Zhang et al. (2012) showed that the retinoblastoma (180200) genome is stable, but that multiple cancer pathways can be epigenetically deregulated. To identify the mutations that cooperate with RB1 (614041) loss in retinoblastoma, Zhang et al. (2012) performed whole-genome sequencing of retinoblastomas. The overall mutational rate was very low; RB1 was the only known cancer gene mutated. Zhang et al. (2012) then evaluated the role of RB1 in genome stability and considered nongenetic mechanisms of cancer pathway deregulation. For example, the protooncogene SYK is upregulated in retinoblastoma and is required for tumor cell survival. Targeting SYK with a small molecule inhibitor induced retinoblastoma tumor cell death in vitro and in vivo. Thus, Zhang et al. (2012) concluded that retinoblastomas may develop quickly as a result of the epigenetic deregulation of key cancer pathways as a direct or indirect result of RB1 loss.


Animal Model

Colucci et al. (2002) noted that humans with mutations in ZAP70 have T-cell immunodeficiency, that mice lacking Zap70 have blocked T-cell development, and that mice lacking Syk have a failure of B-cell development. NK cells express both molecules, which associate with immunoreceptor tyrosine-based activation motifs (ITAMs). Using mice deficient in both Zap70 and Syk, Colucci et al. (2002) observed NK cell activity comparable to that in wildtype mice. The mutant cells expressed Nkg2d (602893) and were able to lyse targets with and without Nkg2d ligands in vitro and in vivo. However, wildtype cells, but not the double-deficient cells, responded to CD16 (146740) and Ly49d (see 604274) cross-linking with increased cytotoxicity, suggesting that these 2 ITAM-bearing receptors are unable to signal in the mutant cells. Inhibitors of PI3K (see 601232) or Src kinases blocked and, in combination, abrogated cytotoxic activity in the mutant cells, whereas inhibition of both kinases was required to reduce wildtype NK activity. Colucci et al. (2002) concluded that intracellular signaling in the adaptive immune system, i.e., in B and T cells, is fundamentally different from that in the NK cells of the innate immune system.

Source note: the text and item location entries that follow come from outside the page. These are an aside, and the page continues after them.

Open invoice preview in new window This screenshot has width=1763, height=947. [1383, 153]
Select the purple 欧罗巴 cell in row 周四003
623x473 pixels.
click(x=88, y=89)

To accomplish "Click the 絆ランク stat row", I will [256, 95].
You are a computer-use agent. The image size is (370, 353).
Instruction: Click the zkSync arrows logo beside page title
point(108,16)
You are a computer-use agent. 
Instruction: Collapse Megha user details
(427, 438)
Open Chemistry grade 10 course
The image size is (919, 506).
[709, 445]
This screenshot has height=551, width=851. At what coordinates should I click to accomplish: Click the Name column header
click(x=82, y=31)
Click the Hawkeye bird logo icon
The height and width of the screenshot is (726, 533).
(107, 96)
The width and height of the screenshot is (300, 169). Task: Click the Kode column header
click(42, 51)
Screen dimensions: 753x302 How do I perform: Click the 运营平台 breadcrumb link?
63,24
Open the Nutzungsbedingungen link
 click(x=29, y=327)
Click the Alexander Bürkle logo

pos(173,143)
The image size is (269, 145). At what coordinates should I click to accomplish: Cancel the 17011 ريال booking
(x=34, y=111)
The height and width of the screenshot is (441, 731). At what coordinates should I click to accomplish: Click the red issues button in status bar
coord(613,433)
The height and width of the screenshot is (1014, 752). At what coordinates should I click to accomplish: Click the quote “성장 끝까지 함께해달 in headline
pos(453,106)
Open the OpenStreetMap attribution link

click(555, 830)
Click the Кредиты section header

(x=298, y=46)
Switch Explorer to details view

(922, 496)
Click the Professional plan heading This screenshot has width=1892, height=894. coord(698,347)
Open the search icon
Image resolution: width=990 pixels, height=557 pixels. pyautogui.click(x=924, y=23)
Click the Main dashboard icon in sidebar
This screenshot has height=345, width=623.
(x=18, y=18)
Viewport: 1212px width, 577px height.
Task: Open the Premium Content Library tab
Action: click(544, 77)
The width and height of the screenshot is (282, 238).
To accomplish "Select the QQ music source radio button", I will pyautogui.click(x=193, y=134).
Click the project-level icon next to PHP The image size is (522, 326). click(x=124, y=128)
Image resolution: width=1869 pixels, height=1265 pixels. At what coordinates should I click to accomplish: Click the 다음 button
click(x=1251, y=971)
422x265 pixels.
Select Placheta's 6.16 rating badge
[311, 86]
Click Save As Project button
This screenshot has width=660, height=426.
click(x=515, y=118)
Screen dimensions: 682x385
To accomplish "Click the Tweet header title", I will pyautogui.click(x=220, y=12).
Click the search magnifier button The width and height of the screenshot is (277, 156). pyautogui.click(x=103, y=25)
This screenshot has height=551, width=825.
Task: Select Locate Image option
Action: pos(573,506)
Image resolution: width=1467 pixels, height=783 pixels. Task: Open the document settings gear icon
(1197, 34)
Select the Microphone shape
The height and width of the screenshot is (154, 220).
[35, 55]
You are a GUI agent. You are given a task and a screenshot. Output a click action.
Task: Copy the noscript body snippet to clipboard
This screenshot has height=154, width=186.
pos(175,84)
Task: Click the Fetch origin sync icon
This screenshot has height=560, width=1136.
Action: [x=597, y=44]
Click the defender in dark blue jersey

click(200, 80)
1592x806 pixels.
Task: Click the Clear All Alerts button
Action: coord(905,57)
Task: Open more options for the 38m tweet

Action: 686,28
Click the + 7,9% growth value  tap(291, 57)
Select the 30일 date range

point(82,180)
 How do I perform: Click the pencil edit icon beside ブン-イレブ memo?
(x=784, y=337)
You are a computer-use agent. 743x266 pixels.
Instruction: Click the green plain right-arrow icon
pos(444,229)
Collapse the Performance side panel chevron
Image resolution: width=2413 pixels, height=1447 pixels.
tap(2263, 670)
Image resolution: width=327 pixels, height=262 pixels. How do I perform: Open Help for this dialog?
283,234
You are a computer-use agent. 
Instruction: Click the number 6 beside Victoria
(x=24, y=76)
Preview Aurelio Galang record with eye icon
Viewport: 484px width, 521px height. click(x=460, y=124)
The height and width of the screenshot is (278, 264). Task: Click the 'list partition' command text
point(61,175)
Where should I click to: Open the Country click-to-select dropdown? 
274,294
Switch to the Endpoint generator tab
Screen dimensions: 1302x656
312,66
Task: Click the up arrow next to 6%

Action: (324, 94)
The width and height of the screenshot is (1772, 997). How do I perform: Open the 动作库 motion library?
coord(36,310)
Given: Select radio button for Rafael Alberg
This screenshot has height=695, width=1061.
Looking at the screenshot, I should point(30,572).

Mocsai et al. (2002) generated bone marrow chimera mice by injecting Syk -/- fetal liver cells into lethally irradiated recipients. Neutrophils from Syk-deficient mice, like those from Cd18 (Itgb2; 600065)-deficient mice, failed to undergo respiratory burst, degranulation, or spreading in response to proinflammatory stimuli (e.g., TNF; 191160) while adherent to immobilized integrin ligands (Cd18). TNF stimulation of wildtype neutrophils adherent to fibrinogen (see FGA; 134820) enhanced Syk phosphorylation. Immunofluorescent microscopy demonstrated temporary colocalization of Syk and Cd18 during cell spreading. However, Syk -/- neutrophils had no defect in integrin-dependent migration. Mocsai et al. (2002) concluded that integrins use different signaling mechanisms to support migration and adherent activation.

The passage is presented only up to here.